Con un niño hay que elegir muy bien la palabra, el momento, la circunstancia, el marco… Hay que considerar todas las variables, elaborar diferentes hipótesis, calcular los riesgos… Con todo, estos cabrones de patas flacas, pecas, alguna que otra mella y casi siempre un remolino montaraz e indomable en el flequillo o coletas con vida propia e independiente de la de su propietaria, tienen una facilidad innata y absolutamente providencial para dejar los nervios de cualquiera como un polvorón en una mochila.
Tener a un niño “controlado” es como tener un lobo agarrado por las orejas: en cuanto lo sueltas, te come. Y como ocurre con los lobos, si pretendes mantenerlos a raya a estacazos, lo más normal es que se quiten de en medio y desaparezcan, o que se encabronen más de la cuenta y terminen metiéndote la estaca por el jánder.
Para comprender a un niño, lo primero que hay que hacer es no olvidar que tú también lo fuiste. Que tú también te sentiste pequeño, apartado, incomprendido, infeliz, celoso,… Que cuando decidieron que habías fallado sin que tú así lo consideraras, también hubo reproches y castigos. Que a ti también te hicieron falta atenciones y mimos justo el día en que no los tuviste. Que también a ti te escondieron alguna que otra verdad.
Pero ¿quién es capaz de darle la  verdad a un niño? Una verdad es un tesoro demasiado valioso para dejarla en manos de un hombre o mujer a medio terminar.

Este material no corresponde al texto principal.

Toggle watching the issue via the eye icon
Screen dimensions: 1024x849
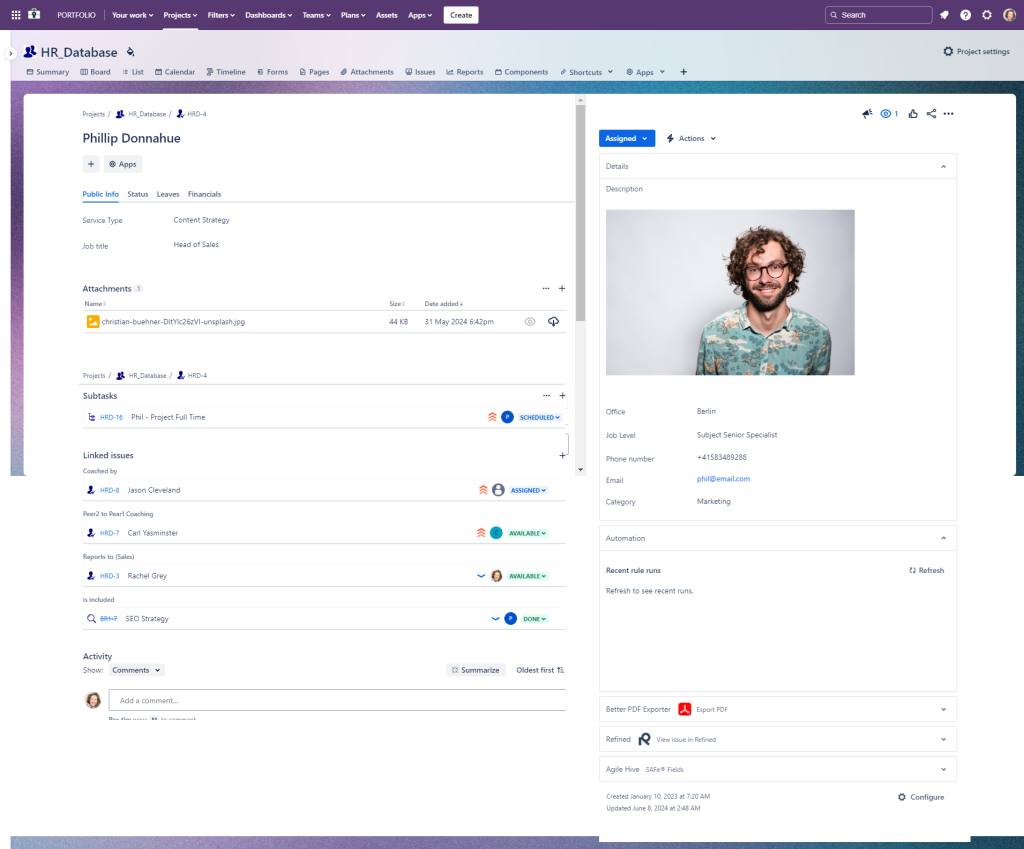(886, 113)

Y es igualmente importante no meter trolas innecesarias a los chaveas porque, un día u otro, esas trolas van a salir a la luz y aunque el otrora chavalillo ya peine canas y ande trajinando por las aseguradoras su cambio de pensión o camino de la agencia para gestionar su viaje del Inserso, seguro que esas palabras crueles y falaces aún resuenan en sus oídos como un perverso bolero de Ravel, repetitivo, castigador y malévolo.
Una cosa es que aguantemos todo lo posible hasta que decidamos que ha llegado el momento de decirle a los chavales que el ratón Pérez no existe, y sólo para evitar que sus compañeros de oficina o del club de pádel se descojonen, y otra muy distinta que ocultemos deliberadamente verdades de mayor calibre que pueden, como casi siempre ocurre, explotarnos en las manos con mayores consecuencias.
Uno de los días más amargos de mi vida lo pasé un tórrido mes de Julio en La Línea de la Concepción, Cádiz,  pueblo natal de mi santa madre, allá por mil novecientos sesenta y poco. No sé por qué extraña razón, me tragué un huesecillo de  naranja. Acudí raudo junto a mis padres buscando consuelo y/o ayuda. Estos, a la sazón se encontraban en compañía de un “graciosillo” que en seguida tomó protagonismo en  la eventual respuesta a mi ocasional y repentino problema gastroduodenal.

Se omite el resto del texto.